===== WERKGEGEVENS
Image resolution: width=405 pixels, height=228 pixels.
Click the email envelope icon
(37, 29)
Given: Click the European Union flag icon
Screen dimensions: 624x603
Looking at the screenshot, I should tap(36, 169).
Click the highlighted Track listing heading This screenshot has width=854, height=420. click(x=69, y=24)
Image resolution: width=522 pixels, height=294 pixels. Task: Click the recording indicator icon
==========
▶ **UIT TE VOEREN OPDRACHT**: Schrijf alle records hierboven woord voor woord over.

▶ **ANTWOORD OP OEFENING**:
Image resolution: width=405 pixels, height=228 pixels.
Click the email envelope icon
(37, 29)
Given: Click the European Union flag icon
Screen dimensions: 624x603
Looking at the screenshot, I should tap(36, 169).
Click the highlighted Track listing heading This screenshot has width=854, height=420. click(x=69, y=24)
Image resolution: width=522 pixels, height=294 pixels. Task: Click the recording indicator icon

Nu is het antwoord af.